Southern winters have a softness I find appealing. Dove gray and rusty brown make up the biggest part of the color palette. Leaves gather where they fell, in drifts of warm brown. Tree bark and limbs remain supple and small twigs make a full silhouette against mother of pearl skies. Punctuations of green are dark, thick, and pungent - pines appear as if placed there just yesterday to fill an empty spot. Magnolias tower in emerald and bronze - leaves speaking of their superiority to that creamy, but showy, flower which lacks staying power. Like women of old money, a few Bradford pear trees wear modest adornments of ruby or gold. While male cardinals dash around like Rhett Butler, astonishing in their good looks - and completely aware of it.
Soft, gray, brown, and green wreathed in the scent of wood smoke. Like an afternoon nap in front of a football game.

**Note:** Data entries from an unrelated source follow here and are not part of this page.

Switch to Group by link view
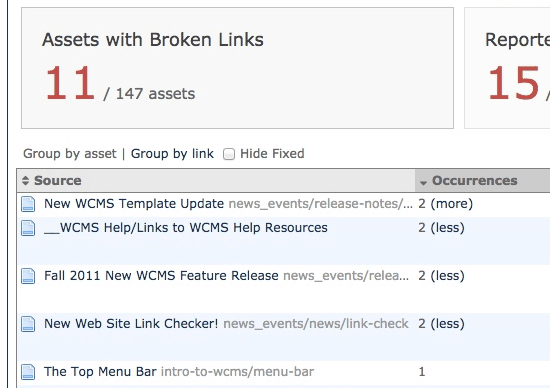Screen dimensions: 550x388 [x=172, y=154]
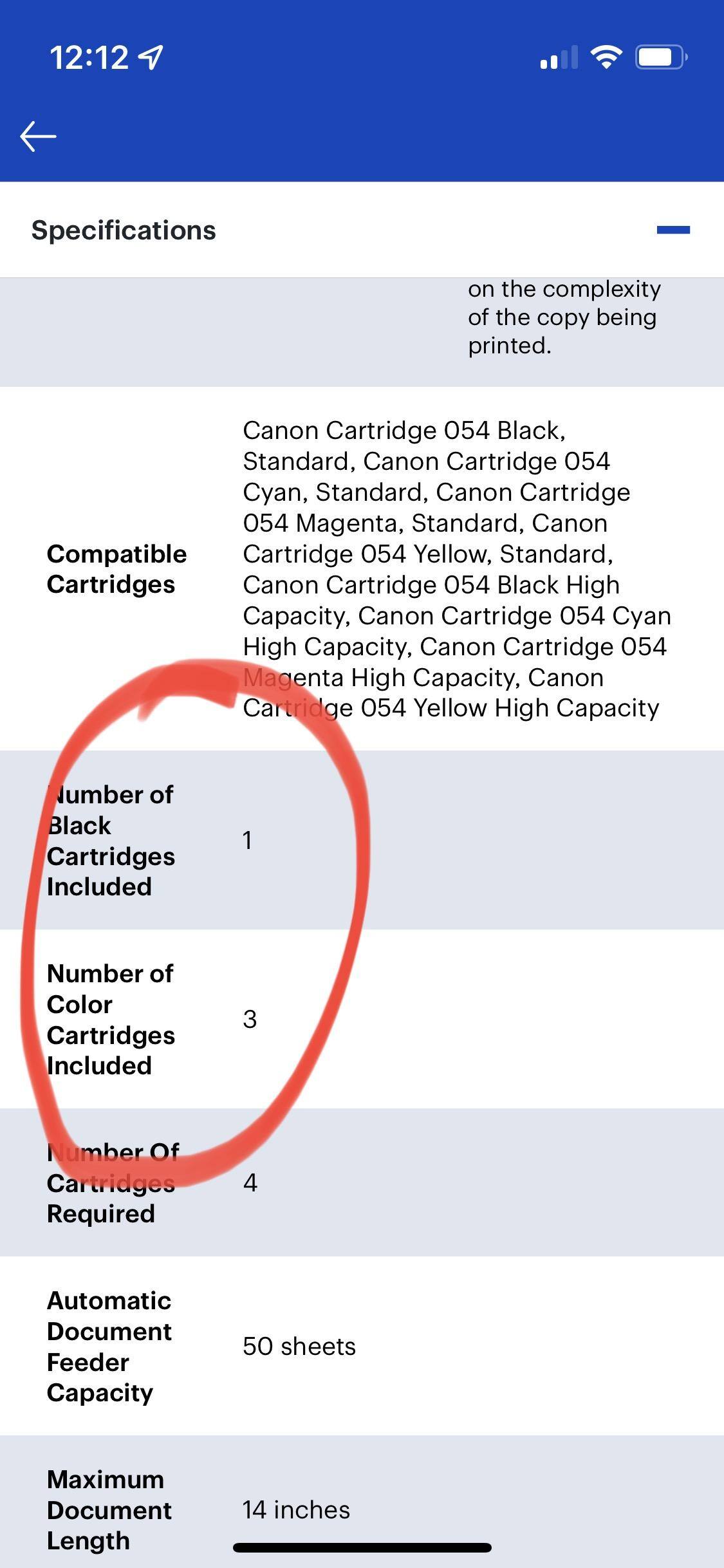
Task: Tap the Number of Black Cartridges Included row
Action: 362,840
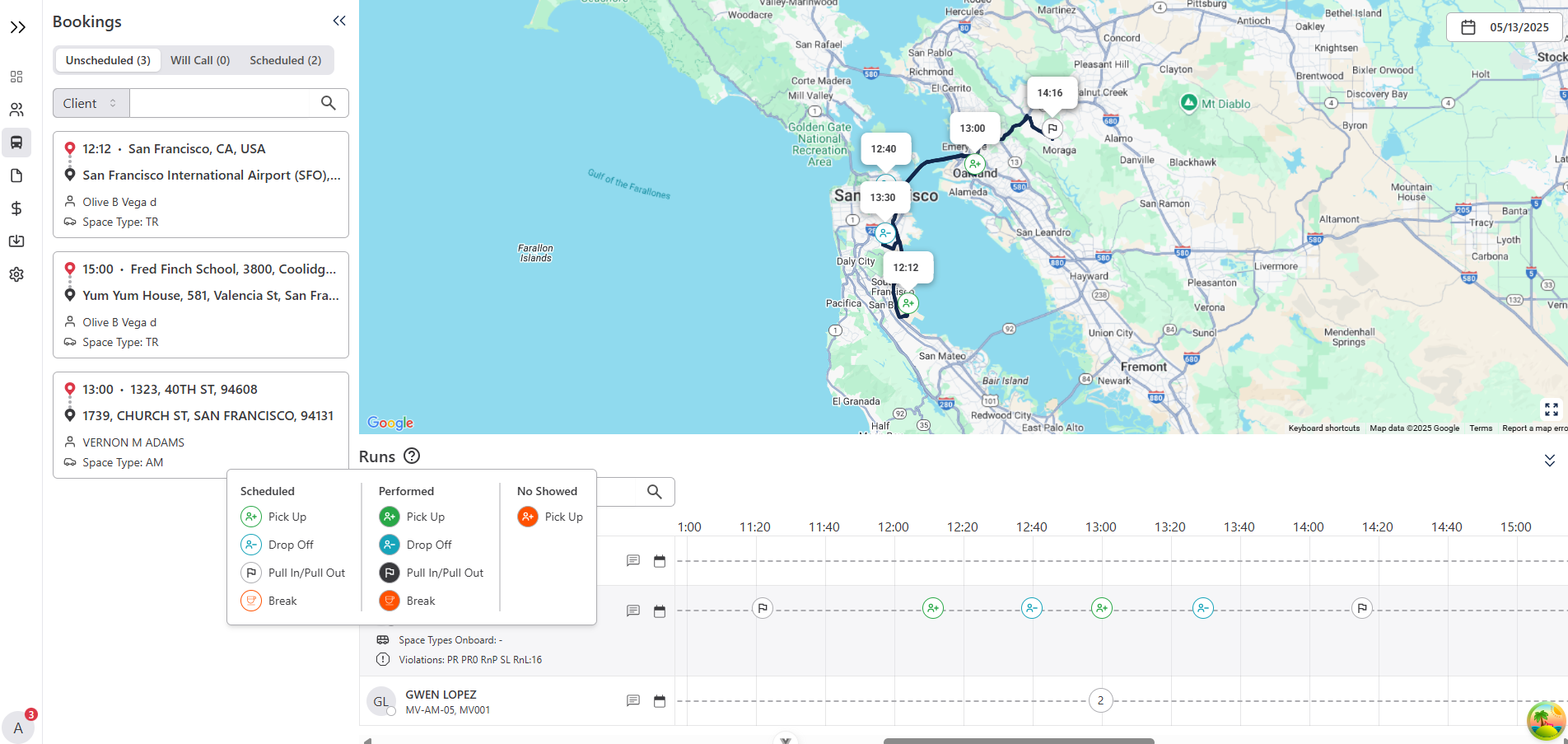The width and height of the screenshot is (1568, 744).
Task: Switch to the Scheduled (2) tab
Action: tap(285, 60)
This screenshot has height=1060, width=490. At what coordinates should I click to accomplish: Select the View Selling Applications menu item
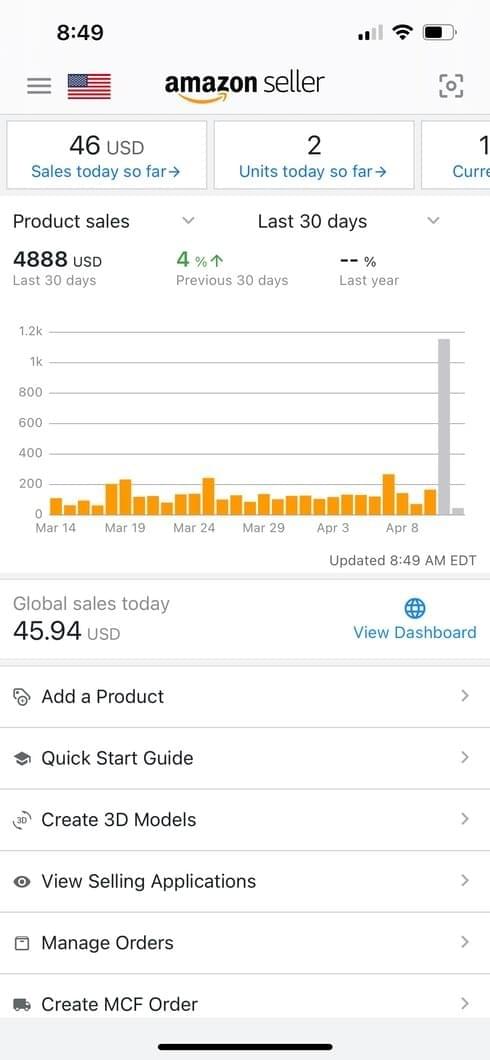(x=245, y=882)
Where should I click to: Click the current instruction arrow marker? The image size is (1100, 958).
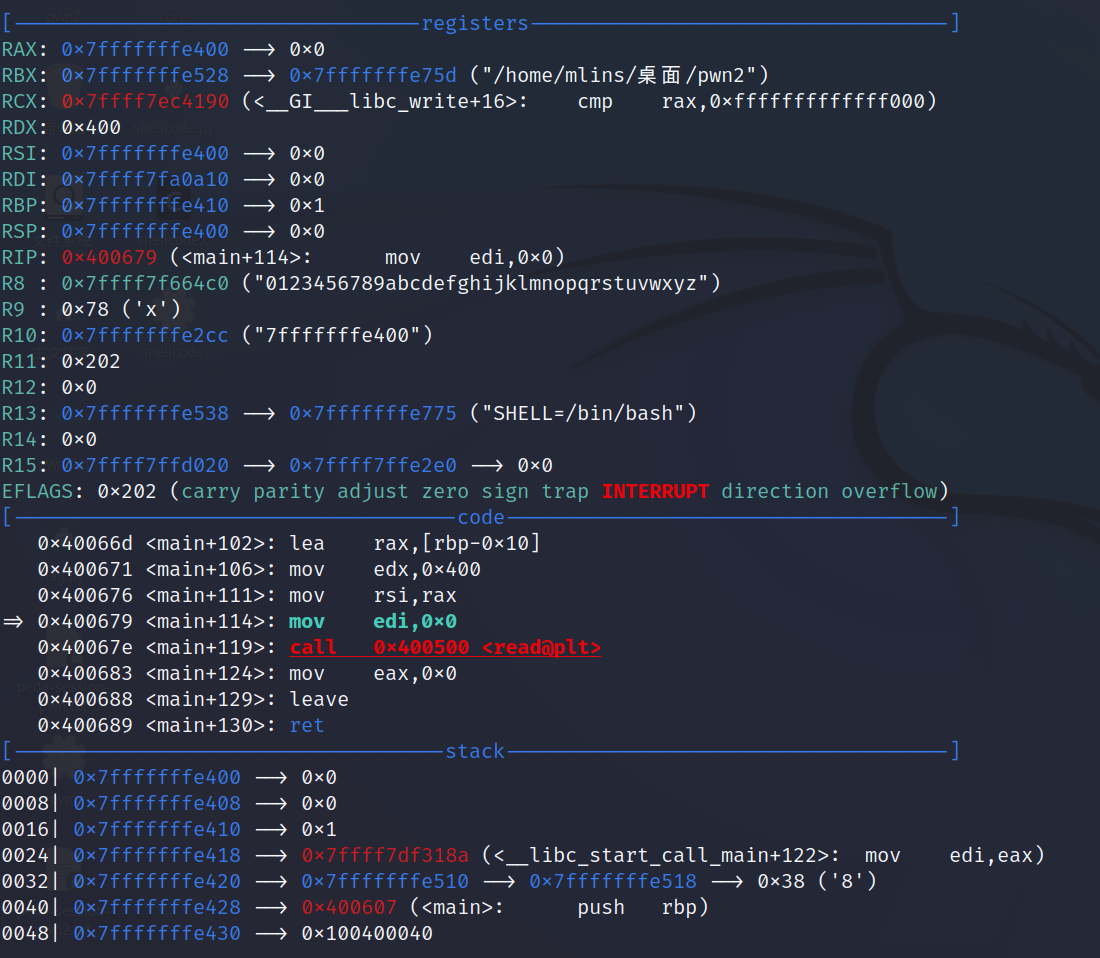coord(14,621)
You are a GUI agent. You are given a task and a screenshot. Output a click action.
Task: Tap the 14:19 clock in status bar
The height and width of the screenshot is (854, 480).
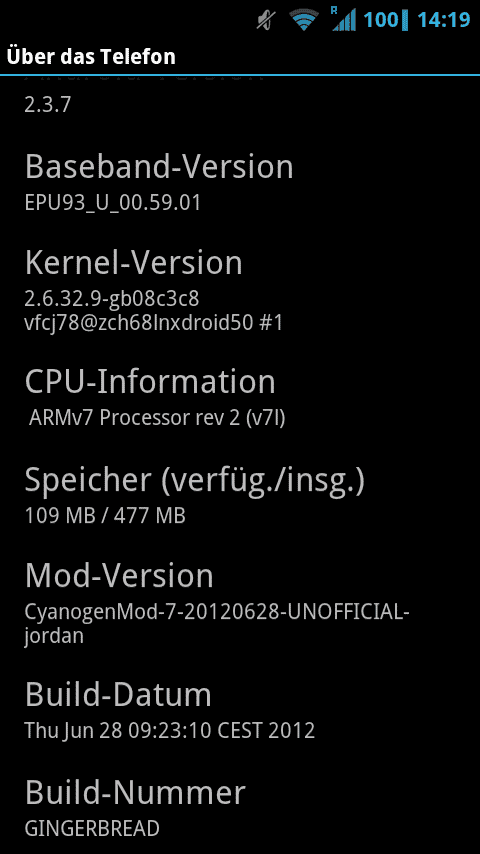click(443, 20)
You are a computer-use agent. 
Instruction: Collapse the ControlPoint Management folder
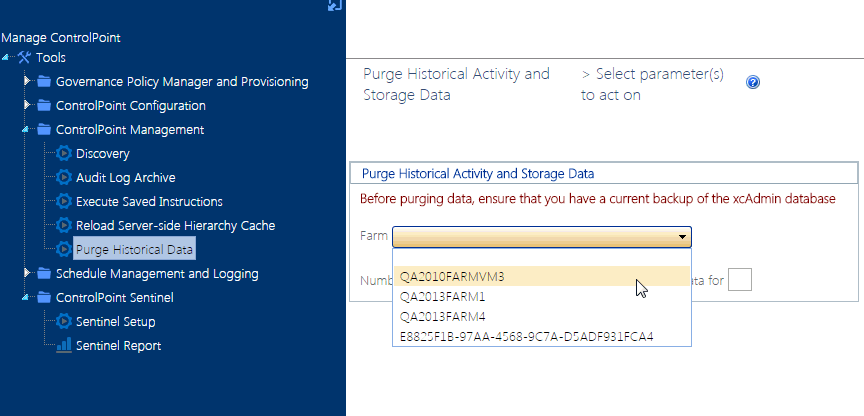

How different a Northern winter palette. Colors never bleeding on to one another or fading into softness. White, snow white, binds all elements of the landscape and brown hides for lack of ability to compete. White in the sky, the sun focuses on getting through, but the brilliant blue air holds any warmth captive. Twigs did not make it through winter's arrival. Sturdy, strong black limbs are hardened and ready. And then sunset. As the stunning blue is pushed off stage, the sun steals the show. Magenta, orange, and red floods the sky and covers the white ground. Intense light fills the colors and even the black bark glows as if on fire. On the verge of waking everything up - the sun slips behind the dark hill and color is asleep - again.
Ebony and crystals with a curtain call of astonishing. Like a night on the town with a dangerous, but beautiful, man.
Whatever your winter day looks like - enjoy it and see it.